▶ _Short problem_: Count how many lines in the rows below contain the string "perform". Reply with only that number.

[Element lookup records]
::::::::
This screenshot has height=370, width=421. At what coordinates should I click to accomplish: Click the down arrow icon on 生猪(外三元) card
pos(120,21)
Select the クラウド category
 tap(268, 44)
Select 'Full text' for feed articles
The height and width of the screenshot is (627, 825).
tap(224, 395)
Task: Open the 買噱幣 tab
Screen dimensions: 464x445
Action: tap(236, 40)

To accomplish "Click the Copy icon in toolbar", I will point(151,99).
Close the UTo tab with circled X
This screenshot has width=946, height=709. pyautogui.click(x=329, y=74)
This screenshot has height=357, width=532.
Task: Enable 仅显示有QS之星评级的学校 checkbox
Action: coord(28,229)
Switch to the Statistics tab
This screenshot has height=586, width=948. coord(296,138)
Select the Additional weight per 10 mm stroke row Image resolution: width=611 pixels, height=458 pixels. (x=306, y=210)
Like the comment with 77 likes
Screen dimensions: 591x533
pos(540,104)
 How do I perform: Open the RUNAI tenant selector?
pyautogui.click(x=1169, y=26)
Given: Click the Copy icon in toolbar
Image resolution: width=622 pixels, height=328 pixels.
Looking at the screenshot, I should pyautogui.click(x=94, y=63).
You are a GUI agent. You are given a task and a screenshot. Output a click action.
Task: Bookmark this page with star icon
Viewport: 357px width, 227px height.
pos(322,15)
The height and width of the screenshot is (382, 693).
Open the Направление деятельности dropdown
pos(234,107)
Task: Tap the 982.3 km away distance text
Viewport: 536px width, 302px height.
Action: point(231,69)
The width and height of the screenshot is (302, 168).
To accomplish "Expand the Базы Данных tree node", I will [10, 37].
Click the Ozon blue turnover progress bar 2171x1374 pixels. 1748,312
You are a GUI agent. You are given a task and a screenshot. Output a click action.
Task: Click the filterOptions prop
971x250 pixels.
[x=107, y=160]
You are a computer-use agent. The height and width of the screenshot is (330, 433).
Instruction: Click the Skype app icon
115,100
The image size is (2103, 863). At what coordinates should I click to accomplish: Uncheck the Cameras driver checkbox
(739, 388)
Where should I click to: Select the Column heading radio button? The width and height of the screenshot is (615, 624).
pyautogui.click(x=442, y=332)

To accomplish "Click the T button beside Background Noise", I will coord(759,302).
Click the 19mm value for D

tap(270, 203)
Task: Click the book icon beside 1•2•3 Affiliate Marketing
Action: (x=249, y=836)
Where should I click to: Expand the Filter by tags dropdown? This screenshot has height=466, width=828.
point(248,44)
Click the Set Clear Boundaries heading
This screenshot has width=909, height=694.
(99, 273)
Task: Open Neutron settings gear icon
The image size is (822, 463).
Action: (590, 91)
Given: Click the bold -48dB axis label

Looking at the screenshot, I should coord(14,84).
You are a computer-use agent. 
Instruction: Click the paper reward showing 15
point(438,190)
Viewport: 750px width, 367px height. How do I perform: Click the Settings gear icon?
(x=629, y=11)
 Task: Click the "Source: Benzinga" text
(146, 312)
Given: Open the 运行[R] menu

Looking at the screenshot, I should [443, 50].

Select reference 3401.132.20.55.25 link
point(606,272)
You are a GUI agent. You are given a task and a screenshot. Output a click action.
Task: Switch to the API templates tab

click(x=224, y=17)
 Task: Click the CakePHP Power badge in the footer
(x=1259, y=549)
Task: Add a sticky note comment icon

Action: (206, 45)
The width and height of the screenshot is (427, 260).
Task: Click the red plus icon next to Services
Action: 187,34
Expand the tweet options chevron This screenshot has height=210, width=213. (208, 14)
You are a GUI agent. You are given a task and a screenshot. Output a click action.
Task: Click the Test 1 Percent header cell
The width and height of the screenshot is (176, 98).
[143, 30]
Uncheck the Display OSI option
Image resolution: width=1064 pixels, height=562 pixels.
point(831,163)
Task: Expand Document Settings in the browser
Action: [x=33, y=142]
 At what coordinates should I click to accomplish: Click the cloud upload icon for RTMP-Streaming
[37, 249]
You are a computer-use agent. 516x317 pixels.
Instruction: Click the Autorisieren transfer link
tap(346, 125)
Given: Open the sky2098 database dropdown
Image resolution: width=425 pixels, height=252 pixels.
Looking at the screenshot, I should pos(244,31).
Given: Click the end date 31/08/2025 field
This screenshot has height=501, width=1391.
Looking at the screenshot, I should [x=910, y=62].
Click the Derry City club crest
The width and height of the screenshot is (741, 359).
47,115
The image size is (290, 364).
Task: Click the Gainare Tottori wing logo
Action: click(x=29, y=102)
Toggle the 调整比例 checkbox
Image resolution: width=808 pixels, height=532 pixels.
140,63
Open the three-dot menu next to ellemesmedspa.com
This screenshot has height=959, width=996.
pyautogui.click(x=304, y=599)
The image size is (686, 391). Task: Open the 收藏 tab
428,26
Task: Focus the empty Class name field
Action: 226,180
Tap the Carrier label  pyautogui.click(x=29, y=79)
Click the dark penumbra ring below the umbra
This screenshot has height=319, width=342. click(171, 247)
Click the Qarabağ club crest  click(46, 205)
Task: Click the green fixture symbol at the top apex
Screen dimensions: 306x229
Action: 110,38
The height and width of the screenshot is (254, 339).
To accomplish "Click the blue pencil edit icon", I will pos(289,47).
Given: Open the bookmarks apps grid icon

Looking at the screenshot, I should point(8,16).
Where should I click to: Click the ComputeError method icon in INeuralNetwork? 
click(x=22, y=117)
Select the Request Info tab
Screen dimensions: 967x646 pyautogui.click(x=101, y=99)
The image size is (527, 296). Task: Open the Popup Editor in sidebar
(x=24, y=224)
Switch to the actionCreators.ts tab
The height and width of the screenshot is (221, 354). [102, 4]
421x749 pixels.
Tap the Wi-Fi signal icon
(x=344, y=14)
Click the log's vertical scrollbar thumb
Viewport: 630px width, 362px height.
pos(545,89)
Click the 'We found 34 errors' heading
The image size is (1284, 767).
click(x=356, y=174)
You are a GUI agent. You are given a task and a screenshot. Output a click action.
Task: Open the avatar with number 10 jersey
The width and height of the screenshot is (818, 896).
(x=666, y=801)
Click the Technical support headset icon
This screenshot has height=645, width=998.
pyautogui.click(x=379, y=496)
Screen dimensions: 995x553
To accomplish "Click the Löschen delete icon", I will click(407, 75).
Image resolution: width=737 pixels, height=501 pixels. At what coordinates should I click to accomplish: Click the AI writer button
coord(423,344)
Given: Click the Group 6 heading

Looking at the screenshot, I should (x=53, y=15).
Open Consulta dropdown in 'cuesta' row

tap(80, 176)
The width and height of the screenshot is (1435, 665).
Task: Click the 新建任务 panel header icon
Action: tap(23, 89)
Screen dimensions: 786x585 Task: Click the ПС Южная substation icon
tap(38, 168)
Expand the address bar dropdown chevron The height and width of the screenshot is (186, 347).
::::::::
▶ _Output below_: 2